Modeling reveals no direct role of the extent of HBV DNA integrations on the outcome of infection.

Hepatitis B virus (HBV) with its high prevalence and death toll is one of the most important infectious diseases to study. Yet, there is very little progress in the development of within-host models for HBV, which has subsequently hindered our understanding of this virus. The uncertainty around the proliferation of infected hepatocytes has been studied but never in association with other important biological continuous events such as integrations and superinfections. This is despite the fact that these processes affect the diversity and composition of infected cell population in the liver and an improved understanding of the cellular composition will undoubtedly assist in strategizing against this viral infection.

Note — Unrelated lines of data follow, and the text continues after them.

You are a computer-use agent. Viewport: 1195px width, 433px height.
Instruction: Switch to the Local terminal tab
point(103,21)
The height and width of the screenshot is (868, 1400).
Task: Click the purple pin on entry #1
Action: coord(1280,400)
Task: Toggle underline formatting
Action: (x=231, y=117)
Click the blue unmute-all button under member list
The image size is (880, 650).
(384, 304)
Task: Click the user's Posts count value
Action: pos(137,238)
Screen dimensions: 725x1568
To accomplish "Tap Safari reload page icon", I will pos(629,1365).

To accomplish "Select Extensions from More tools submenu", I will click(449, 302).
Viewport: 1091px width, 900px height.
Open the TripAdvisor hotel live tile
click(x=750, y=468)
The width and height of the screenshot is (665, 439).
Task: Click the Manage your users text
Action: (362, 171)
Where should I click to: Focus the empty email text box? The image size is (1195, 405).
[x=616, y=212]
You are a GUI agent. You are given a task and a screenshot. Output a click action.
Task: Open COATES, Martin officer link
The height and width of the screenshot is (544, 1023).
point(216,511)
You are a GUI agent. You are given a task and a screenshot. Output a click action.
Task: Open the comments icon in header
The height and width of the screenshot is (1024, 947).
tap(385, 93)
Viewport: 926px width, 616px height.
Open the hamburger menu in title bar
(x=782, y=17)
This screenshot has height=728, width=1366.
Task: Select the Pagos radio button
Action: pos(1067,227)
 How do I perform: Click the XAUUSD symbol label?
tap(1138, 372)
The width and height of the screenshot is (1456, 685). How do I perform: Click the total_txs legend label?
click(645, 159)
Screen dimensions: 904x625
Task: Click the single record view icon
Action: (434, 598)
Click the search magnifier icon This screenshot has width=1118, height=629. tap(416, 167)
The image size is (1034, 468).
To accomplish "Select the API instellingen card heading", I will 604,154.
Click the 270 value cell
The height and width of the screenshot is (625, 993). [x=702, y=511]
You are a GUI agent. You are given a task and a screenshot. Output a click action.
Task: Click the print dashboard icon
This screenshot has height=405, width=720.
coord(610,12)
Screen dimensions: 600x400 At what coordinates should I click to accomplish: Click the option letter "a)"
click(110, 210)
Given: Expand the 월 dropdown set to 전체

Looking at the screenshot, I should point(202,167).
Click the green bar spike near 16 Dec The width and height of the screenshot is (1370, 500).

Here, we developed novel mathematical models that incorporate these key biological processes and analyzed them both analytically and numerically. Unaffected by the extent of integrated DNA (IDNA), the outcome of HBV infection was primarily dictated by the balance between processes generating and killing infected hepatocytes containing covalent closed circular DNA (cccDNA). The superinfection was found to be a key process in the spread of HBV infection as its exclusion could not reproduce experimentally observed composition of infected hepatocytes at peak of acute HBV infection, a stage where our model predicts that infected hepatocytes most likely carry both cccDNA and IDNA. Our analysis further suggested the existence of some form of selective advantage of infected hepatocytes containing only IDNA to explain the viral dynamics observed during antiviral treatment and the transition from peak to acute infection. Finally, the fine line between liver destruction and resolution of acute HBV infection was found to be highly influenced by the fate of cccDNA during cellular proliferation.